Task list:
A. Can you repeat the City Grill thread word for word between "Would like to" and "Friday 11-3 .", inclusive?
B. Could you go on with the City Grill Gulf Shores thread from the point where it ends?

Excerpted text:
# City Grill Gulf Shores



## Jim/Ga (Oct 20, 2007)

Would like to invite any of you Gulf Shores area members to try our food. We have been getting nothing but great reviews from customers that have given us a try. Many have told us that our stuffed burgers are the best they have ever had. Most of our meats are cooked on premise and we are doing daily specials like meat loaf or fried chicken with fresh cooked sides like 3 cheese mac &cheese and fresh veggies. Would really appreciate your giving us a try and letting me know what you think. We are serving lunch from Monday through Friday 11-3 .


----------



## AUtiger01 (Oct 17, 2007)

Where are you located in Gulf Shores?


----------



## Jim/Ga (Oct 20, 2007)

Source data:
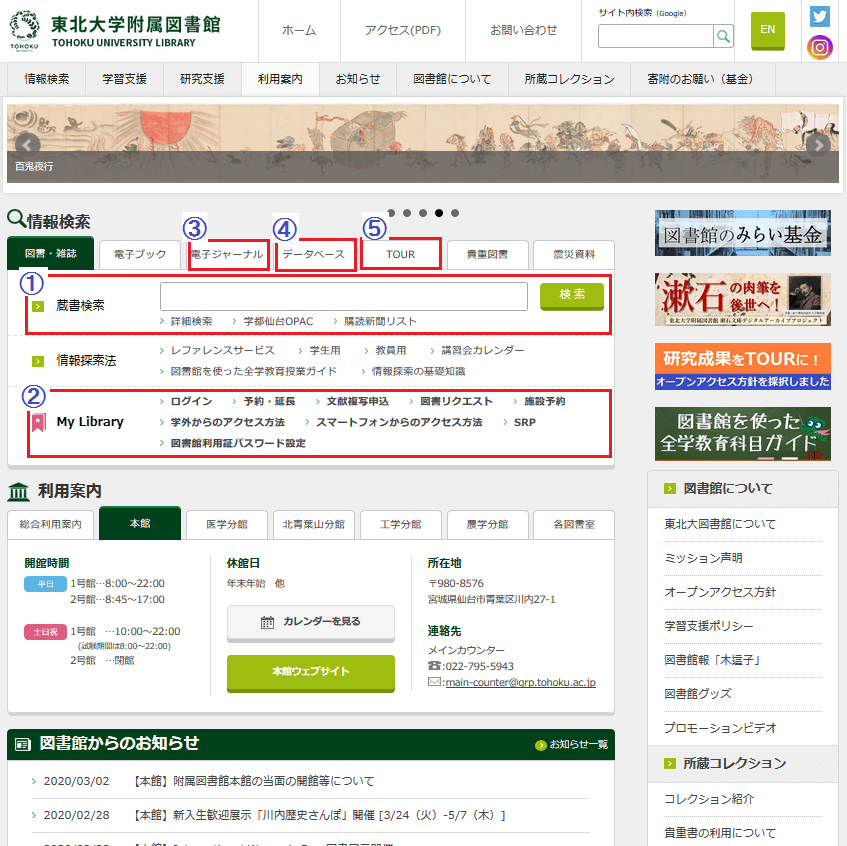Click the calendar icon in カレンダーを見る
This screenshot has height=846, width=847.
click(267, 622)
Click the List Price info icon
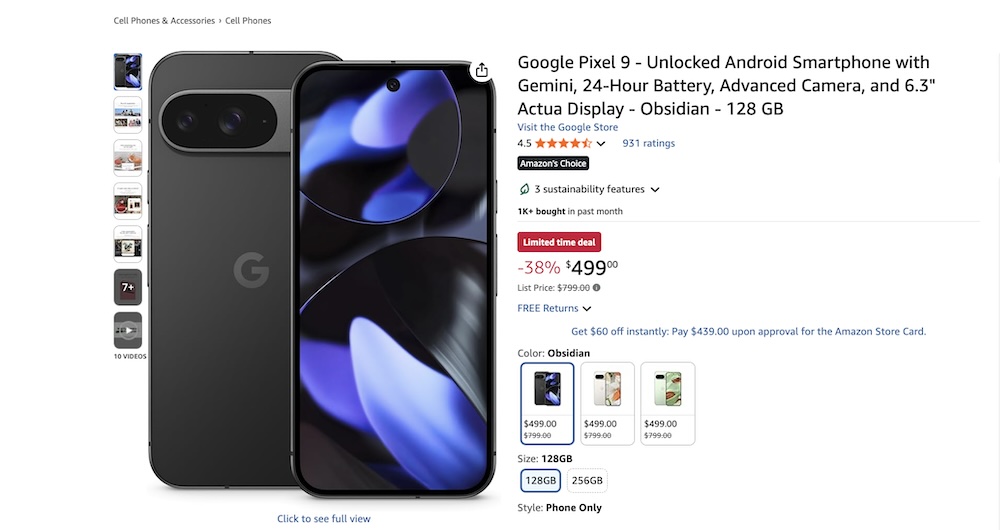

Expected answers:
A.
Would like to invite any of you Gulf Shores area members to try our food. We have been getting nothing but great reviews from customers that have given us a try. Many have told us that our stuffed burgers are the best they have ever had. Most of our meats are cooked on premise and we are doing daily specials like meat loaf or fried chicken with fresh cooked sides like 3 cheese mac &cheese and fresh veggies. Would really appreciate your giving us a try and letting me know what you think. We are serving lunch from Monday through Friday 11-3 .

B.
*City Grill*

Our street address is 2200 East 2nd Street Gulf Shores, AL 36542-3195
(251) 223-4202.Thanks for asking and hope to see you there. My son ,matt ,runs the place ,but I try to get down there every chance I get.


----------



## Jim/Ga (Oct 20, 2007)

*Stuffed Bacon Cheese burger*

Our chef has perfected the stuffed Burger and they are getting rave reviews. Check this bad boy out!
:thumbup:


----------



## AUtiger01 (Oct 17, 2007)

City Grill has GREAT burgers. Made it there today for lunch and will definitely be back. If you are in Gulf Shores, give 'em a try.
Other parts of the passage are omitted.